I decided to bag PC's and Windows forevermore and get a Mac -- specifically, an iMac. And I love it.

Unfortunately, in making the transition from PC to Mac, I lost some data, including years worth of emails and my virtual address book. At first, this seemed like a huge loss. Those emails included exchanges between Allie's breeder and me, enabling me to relive the whole history of how she came into my life eight years ago. There were plenty of other emails too: notes from my husband and daughter, email interviews, all kinds of history. I didn't refer to that history often, but I liked knowing it was there.

But now it's gone. There's no way of getting it back. I have to let it go.

I'm going to be doing a lot of letting go in the next few months: leaving my home of 20-plus years, watching my daughter graduate from college and make a life of her own, for starters. Further on down the line (I hope), I'll have to let go of Allie, too. What had been light-blonde patches on her face now are starting to look white. Thankfully, she still acts like a puppy while we go on walks; who'd have thought that I'd actually welcome her tendency to use her leash as a tug toy?
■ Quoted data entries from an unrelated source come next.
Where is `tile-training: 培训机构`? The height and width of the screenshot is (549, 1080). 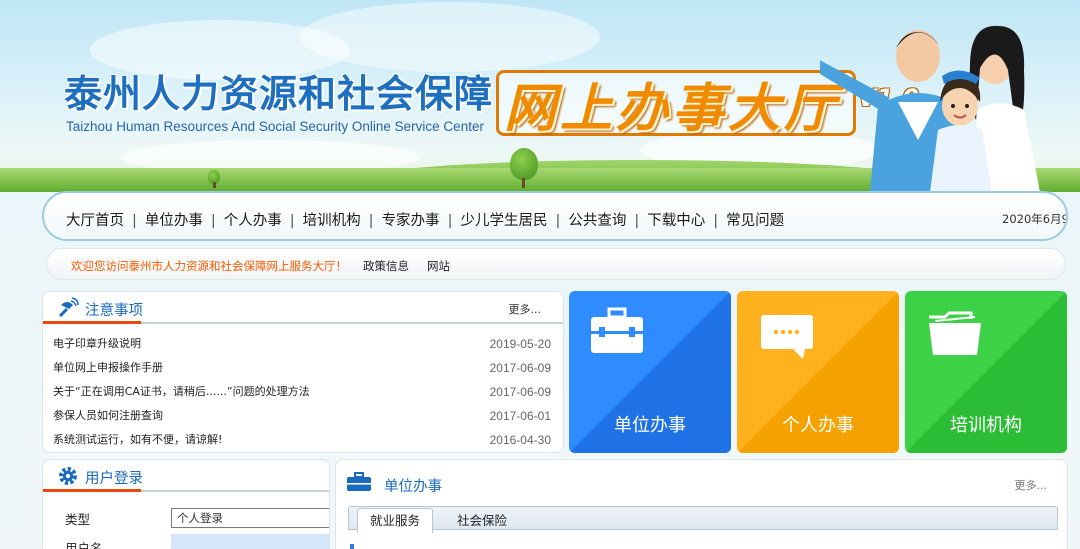 tile-training: 培训机构 is located at coordinates (986, 372).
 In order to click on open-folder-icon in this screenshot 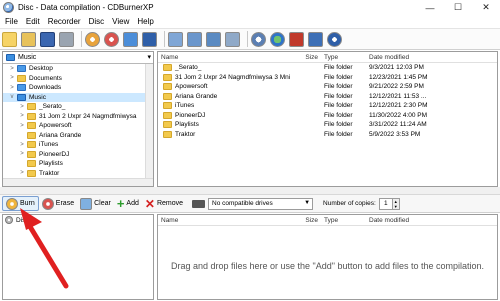, I will do `click(28, 39)`.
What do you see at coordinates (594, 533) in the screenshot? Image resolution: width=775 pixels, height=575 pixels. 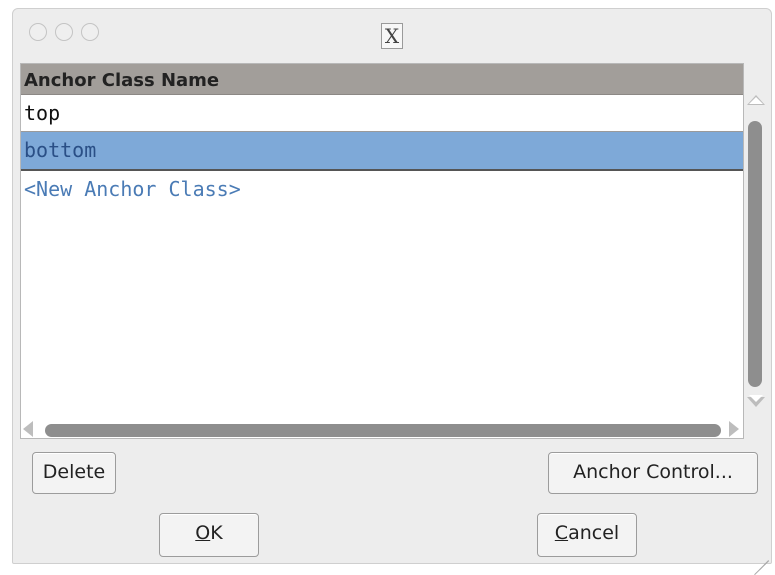 I see `cancel-label-rest: ancel` at bounding box center [594, 533].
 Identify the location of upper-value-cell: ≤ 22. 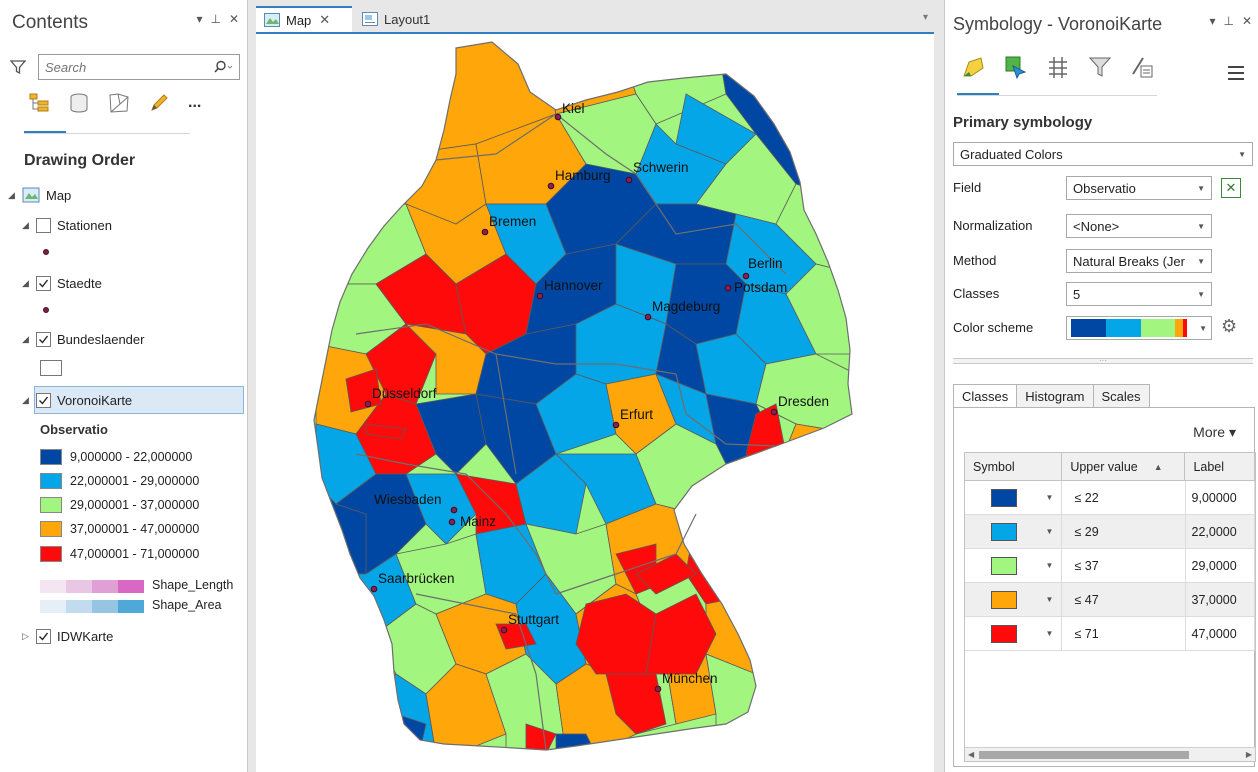
(1124, 498).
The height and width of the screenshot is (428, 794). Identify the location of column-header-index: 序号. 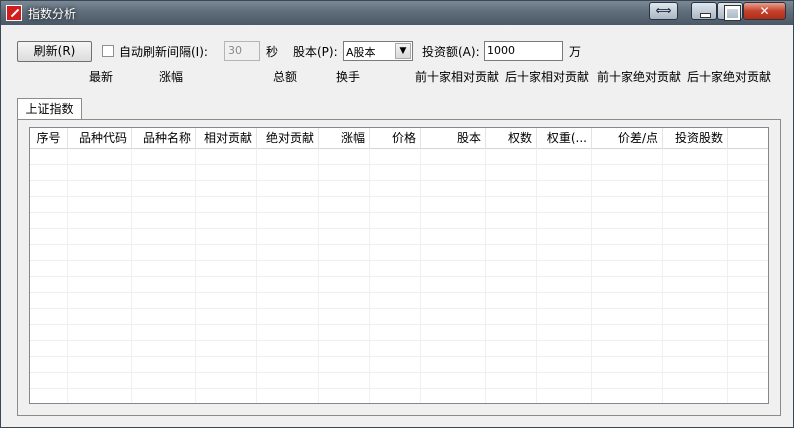
(49, 138).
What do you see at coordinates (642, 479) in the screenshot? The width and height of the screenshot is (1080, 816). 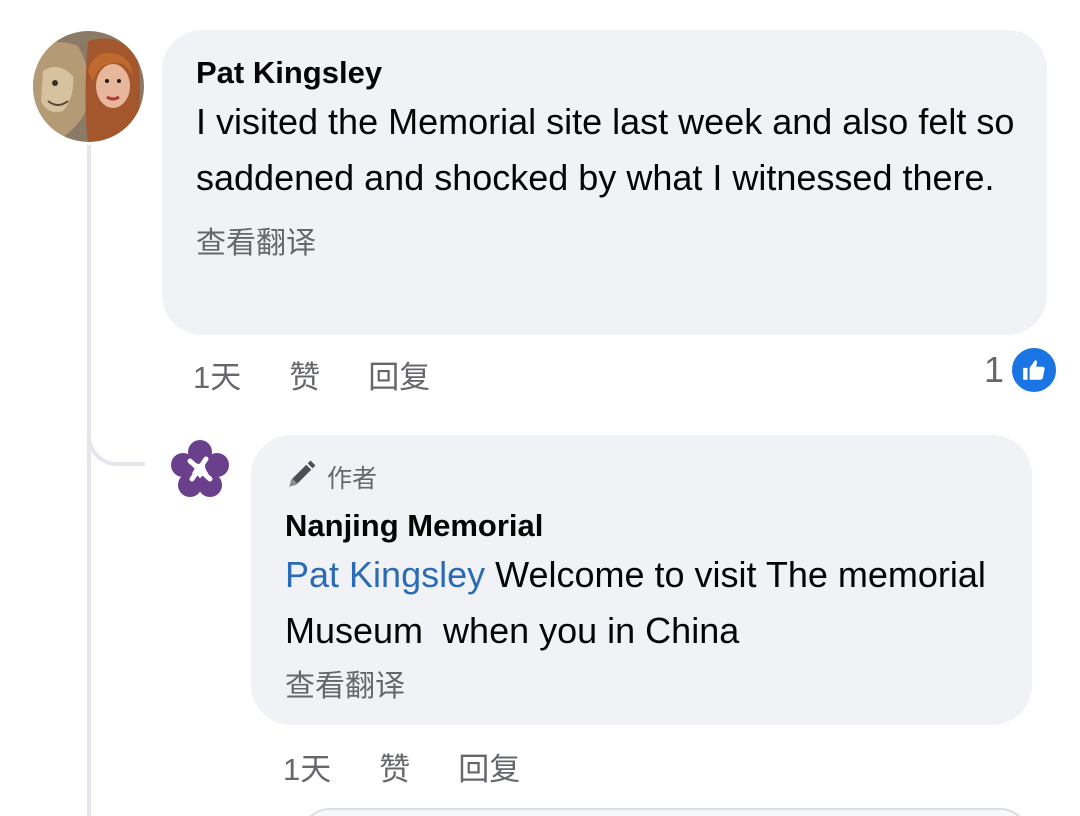 I see `author-badge: 作者` at bounding box center [642, 479].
I guess life is a series of letting-go events. I've reconciled myself to some of those. I'm actually liking the look and feel of an email in-box that doesn't take forever to load up. I feel proud that I've raised a splendid daughter. I'm stoked about starting a new life chapter in a new place. But even those changes evoke bittersweet feelings. As for the Allie-related eventuality -- well, there's nothing sweet in contemplating that. When it comes to my golden girl, the sweetness is all in the present.

3 comments:

Jan said...

I know change is inevitable and a chance for growth. But with each passing year I resist it more and more.

Susan said...

I embrace some changes, but not others. But even those I embrace almost inevitably have some sort of edge.